═════ Raw records
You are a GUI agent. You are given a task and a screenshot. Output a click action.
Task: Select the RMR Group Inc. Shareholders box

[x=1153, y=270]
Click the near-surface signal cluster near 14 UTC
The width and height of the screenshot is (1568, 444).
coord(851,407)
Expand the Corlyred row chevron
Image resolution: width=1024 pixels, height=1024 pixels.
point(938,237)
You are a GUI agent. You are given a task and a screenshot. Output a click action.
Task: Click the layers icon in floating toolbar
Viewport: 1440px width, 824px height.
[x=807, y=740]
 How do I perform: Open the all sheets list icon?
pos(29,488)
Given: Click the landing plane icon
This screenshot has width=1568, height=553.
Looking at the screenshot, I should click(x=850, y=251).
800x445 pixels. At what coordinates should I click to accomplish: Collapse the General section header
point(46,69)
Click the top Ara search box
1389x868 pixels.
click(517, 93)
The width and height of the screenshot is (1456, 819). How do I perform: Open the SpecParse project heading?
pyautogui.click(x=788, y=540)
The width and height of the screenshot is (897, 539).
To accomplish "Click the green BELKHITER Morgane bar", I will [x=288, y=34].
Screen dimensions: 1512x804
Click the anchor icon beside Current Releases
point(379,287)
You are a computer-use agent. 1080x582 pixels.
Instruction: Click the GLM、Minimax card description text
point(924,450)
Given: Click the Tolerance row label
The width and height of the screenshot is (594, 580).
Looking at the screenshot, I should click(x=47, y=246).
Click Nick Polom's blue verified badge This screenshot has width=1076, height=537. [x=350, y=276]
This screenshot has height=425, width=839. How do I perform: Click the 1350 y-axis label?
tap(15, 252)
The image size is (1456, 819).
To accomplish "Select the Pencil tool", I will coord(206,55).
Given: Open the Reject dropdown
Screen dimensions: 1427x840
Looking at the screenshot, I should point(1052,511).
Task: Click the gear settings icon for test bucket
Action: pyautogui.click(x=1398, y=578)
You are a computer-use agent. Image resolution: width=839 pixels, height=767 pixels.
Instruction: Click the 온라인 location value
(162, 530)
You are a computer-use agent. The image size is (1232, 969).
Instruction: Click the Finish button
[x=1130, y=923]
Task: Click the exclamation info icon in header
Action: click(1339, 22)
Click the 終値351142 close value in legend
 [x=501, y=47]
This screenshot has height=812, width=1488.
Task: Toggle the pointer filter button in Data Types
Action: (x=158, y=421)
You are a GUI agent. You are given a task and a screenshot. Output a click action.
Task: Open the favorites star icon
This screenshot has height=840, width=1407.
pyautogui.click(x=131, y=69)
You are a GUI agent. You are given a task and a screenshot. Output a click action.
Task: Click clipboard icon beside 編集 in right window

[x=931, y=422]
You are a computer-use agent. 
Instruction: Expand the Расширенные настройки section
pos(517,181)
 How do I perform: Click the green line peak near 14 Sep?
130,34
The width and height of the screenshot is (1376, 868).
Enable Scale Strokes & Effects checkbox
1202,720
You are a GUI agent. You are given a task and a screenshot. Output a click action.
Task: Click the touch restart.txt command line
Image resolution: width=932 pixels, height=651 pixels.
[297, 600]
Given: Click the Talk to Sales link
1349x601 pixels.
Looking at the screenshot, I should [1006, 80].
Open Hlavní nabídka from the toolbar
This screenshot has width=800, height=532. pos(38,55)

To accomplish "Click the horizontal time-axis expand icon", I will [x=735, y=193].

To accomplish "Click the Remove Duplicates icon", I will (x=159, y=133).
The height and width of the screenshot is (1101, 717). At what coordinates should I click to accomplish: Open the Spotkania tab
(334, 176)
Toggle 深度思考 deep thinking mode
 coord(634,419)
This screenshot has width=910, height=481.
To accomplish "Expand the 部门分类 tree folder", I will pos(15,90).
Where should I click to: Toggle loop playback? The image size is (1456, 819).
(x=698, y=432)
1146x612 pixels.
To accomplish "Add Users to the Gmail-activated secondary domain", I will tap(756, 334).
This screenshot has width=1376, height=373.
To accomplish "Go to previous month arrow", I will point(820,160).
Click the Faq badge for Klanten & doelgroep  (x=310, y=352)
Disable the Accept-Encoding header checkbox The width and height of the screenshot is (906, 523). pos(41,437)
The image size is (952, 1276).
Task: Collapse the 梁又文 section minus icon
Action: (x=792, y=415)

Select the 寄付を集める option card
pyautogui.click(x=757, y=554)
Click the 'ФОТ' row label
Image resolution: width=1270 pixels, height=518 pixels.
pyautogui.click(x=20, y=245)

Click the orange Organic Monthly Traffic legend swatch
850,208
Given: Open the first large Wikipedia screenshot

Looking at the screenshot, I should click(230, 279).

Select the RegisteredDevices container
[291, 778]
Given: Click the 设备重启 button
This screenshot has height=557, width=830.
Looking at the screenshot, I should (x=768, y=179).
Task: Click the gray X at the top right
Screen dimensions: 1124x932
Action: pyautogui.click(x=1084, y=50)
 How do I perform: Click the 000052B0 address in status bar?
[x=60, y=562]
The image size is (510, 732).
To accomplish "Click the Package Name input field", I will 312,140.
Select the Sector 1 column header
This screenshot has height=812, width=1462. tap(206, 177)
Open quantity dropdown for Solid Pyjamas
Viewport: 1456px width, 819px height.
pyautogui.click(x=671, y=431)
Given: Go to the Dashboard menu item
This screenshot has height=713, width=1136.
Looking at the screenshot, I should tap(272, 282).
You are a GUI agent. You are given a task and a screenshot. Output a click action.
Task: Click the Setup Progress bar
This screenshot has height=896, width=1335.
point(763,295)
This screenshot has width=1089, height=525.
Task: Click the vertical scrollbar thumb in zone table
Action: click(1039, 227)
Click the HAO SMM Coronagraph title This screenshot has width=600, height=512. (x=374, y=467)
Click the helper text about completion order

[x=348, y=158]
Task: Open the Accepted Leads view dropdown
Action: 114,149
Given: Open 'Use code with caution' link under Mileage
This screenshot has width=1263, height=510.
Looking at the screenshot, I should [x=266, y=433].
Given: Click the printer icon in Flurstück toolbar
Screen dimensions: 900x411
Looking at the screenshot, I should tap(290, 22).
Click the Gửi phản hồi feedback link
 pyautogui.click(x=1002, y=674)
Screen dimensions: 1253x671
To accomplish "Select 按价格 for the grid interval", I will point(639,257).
══════════
Exercise objective: Set down the listing above verbatim, from its first line through the line containing "pyautogui.click(x=788, y=540)", both ends included.

Answer to the problem:
You are a GUI agent. You are given a task and a screenshot. Output a click action.
Task: Select the RMR Group Inc. Shareholders box

[x=1153, y=270]
Click the near-surface signal cluster near 14 UTC
The width and height of the screenshot is (1568, 444).
coord(851,407)
Expand the Corlyred row chevron
Image resolution: width=1024 pixels, height=1024 pixels.
point(938,237)
You are a GUI agent. You are given a task and a screenshot. Output a click action.
Task: Click the layers icon in floating toolbar
Viewport: 1440px width, 824px height.
[x=807, y=740]
 How do I perform: Open the all sheets list icon?
pos(29,488)
Given: Click the landing plane icon
This screenshot has width=1568, height=553.
Looking at the screenshot, I should click(x=850, y=251).
800x445 pixels. At what coordinates should I click to accomplish: Collapse the General section header
point(46,69)
Click the top Ara search box
1389x868 pixels.
click(517, 93)
The width and height of the screenshot is (1456, 819). How do I perform: Open the SpecParse project heading?
pyautogui.click(x=788, y=540)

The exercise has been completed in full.